▸ Instruksi Tertulis:
Menurut teks bacaan tentang status kewarganegaraan Satria, kementerian mana yang berwenang menangani status kewarganegaraan yang bersangkutan?

▸ Teks Bacaan:
<<<<

Kemlu Serahkan ke Kemenkumham
Menanggapi pengakuan dan permintaan Satria, pihak Kementerian Luar Negeri belum memberikan sikap langsung. Juru bicara Kemlu, Rolliansyah Soemirat, menegaskan bahwa persoalan ini berada di bawah yurisdiksi instansi lain.
“Mengenai status kewarganegaraan yang bersangkutan, hal tersebut menjadi ranah kewenangan Kementerian Hukum,” kata Rolliansyah kepada wartawan, Selasa (22/7).
Komisi XIII DPR Minta Penelusuran Menyeluruh
Wakil Ketua Komisi XIII DPR RI, Andreas Hugo Pareira, mengaku keheranan dengan situasi ini. Ia mempertanyakan bagaimana mungkin seorang eks anggota TNI bisa bergabung dengan angkatan bersenjata negara asing dan terlibat dalam konflik yang bukan bagian dari kebijakan negara sendiri.

>>>>

▸ Data Tercatat:
<<<<

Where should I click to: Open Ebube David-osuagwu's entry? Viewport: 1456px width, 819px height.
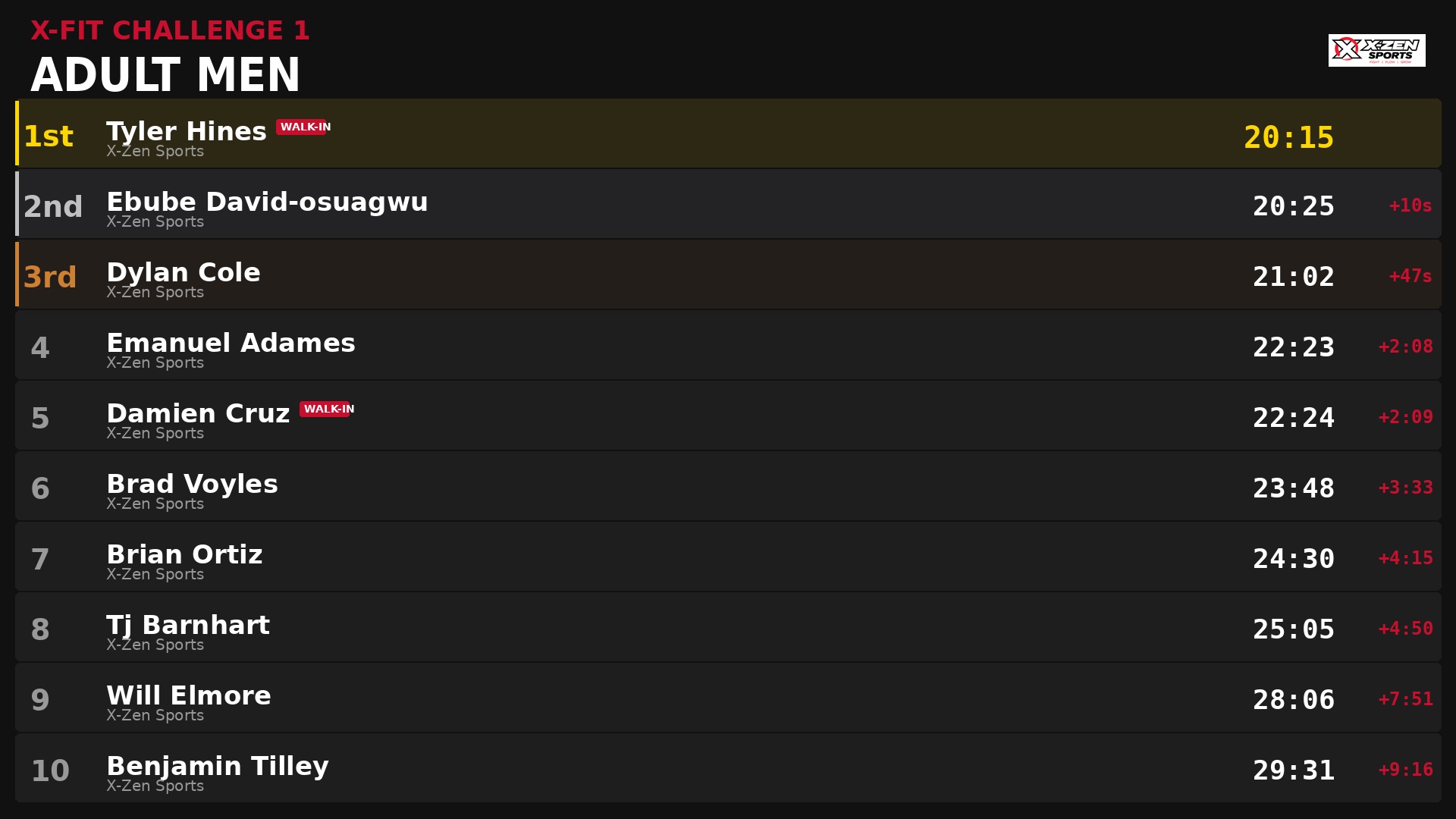point(728,204)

>>>>

▸ Jawaban Latihan:
Status kewarganegaraan yang bersangkutan menjadi ranah kewenangan Kementerian Hukum.